Naja, eigentlich versteht man unter einer Werft etwas anderes. Sie liegt am Wasser, es sind große Hallen vorhanden, es ragen schwere Kräne in den Himmel und es wird geflext und geschweißt. - Das ist bei mir ein wenig anders. Meine Werft, oder wie Ina Koys in ihrem Buch über die Eye schreibt "basement-shipyard" liegt nach außen hin völlig unsichtbar im Keller unseres Hauses. Ich habe mir da sogar einmal einen Heizkörper reinbauen lassen, so dass ich es auch im Winter schön warm habe.

Frankys KellerwerftFrankys Kellerwerft

Der Haupt-Arbeitsbereich ist meine Werkbank. Hier liegen immer viele kleine Werkzeuge herum, die zum Bau der Modelle und zum "Einbuddeln" notwendig sind. Außerdem stehen meist mehrere Flaschen, Schiffsmodelle oder Teile davon herum. Ganz wichtig ist mein guter alter Schlepptop. Damit schaue ich mir die Bilder der Schiffe an, um so nah am Original, wie möglich arbeiten zu können. Ich zeichne mir zwar auf dem PC für jedes Modell einen Bauplan, aber der dient meist nur dazu, die Dimensionen aufs Material übertragen zu können. Die Details hole ich mir von Fotos, die ich entweder selber von den Schiffen gemacht habe, oder aus den Weiten des Internet gefischt habe. - Ach ja, und ein Außenlager habe ich auch noch:

Frankys HolzlagerFrankys Holzlager

Hier- das ist eigentlich unser Fahrradschuppen - lagert das Holz für die Schiffsrümpfe. Ich habe mir aus dem Wald mal einen Erlenstamm geholt, aus dem die Rümpfe geschnitzt werden.
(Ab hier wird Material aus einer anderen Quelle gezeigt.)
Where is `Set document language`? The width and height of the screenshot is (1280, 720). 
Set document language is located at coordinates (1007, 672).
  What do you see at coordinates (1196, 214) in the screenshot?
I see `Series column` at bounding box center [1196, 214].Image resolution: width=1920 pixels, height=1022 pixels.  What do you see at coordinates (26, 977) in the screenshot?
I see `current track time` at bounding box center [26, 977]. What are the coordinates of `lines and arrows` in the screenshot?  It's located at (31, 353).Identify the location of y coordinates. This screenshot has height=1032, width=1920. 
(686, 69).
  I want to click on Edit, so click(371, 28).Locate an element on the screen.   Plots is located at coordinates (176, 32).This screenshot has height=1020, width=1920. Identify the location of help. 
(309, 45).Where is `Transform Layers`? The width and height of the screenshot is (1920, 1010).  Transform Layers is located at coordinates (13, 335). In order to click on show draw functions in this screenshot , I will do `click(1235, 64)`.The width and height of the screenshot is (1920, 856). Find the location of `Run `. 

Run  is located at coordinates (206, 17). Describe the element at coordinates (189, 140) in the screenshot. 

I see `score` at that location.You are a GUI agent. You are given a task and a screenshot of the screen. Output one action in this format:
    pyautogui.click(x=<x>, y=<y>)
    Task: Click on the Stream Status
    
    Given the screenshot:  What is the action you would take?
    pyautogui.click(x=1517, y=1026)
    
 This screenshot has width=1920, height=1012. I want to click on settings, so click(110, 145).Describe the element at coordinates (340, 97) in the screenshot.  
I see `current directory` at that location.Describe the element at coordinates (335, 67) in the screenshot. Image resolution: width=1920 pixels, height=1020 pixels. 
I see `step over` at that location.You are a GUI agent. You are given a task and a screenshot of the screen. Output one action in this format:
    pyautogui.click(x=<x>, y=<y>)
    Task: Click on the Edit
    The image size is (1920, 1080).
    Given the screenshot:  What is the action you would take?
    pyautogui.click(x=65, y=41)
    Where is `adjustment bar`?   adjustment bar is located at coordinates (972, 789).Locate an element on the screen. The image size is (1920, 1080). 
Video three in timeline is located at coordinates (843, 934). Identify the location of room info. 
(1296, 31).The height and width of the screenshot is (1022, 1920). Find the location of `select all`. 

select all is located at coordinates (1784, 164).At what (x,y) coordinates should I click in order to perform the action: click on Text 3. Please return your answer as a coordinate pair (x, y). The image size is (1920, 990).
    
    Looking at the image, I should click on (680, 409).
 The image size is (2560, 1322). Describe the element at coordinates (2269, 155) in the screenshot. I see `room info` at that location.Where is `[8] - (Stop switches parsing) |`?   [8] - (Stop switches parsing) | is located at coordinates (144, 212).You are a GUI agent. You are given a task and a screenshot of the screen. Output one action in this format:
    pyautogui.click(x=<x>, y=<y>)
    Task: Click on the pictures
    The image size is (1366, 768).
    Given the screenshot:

Es war gar nicht so einfach, einen Baum zu finden, in dem Schiffsrümpfe enthalten sind.... Naja, auf jeden Fall liegt das Holz hier schön trocken.

Nachfolgend könnt ihr meine aktuellen Projekte anschauen:

Bau-Nr. 100: Projekt Time-bottle

Sicherlich werdet ihr euch fragen, was das denn sein soll. Ich bin dabei, die Brigg EYE OF THE WIND in drei unterschiedlichen Phasen ihres "Lebens" in einer Flasche darzustellen. Sie hat ihr Gesicht seit ihrem Stapellauf im Jahre 1911 sehr stark verändert. (Mehr dazu könnt ihr hier erfahren.) Auf die Idee gebracht hat mich die Lektüre des Buches "The Ship That Changes A Thousand Lives" von Ina Koys, ein Buch dass ich sehr empfehlen kann und das für alle Fans der Eye zur Pflichtlektüre zählt.

Zunächst habe ich 3 gleiche Schiffrümpfe geschnitzt

Dann habe ich das Wasser in die Buddel eingelassen

Danach kommt das erste Schiff, die FRIEDRICH an die Reihe: Sie bekommt die Bau-Nr. 99 1/3

Nachdem der Rumpf fertig gestrichen ist, wird zunächst die Takelage angebracht und danach die Segel

Mittlerweile ist die FRIEDRICH schon zu ihrer Erprobungsfahrt auf die Nordsee aufgebrochen

Jetzt werden noch die Decksaufbauten hergestellt und dann ist sie bereit für ihre letzte Reise.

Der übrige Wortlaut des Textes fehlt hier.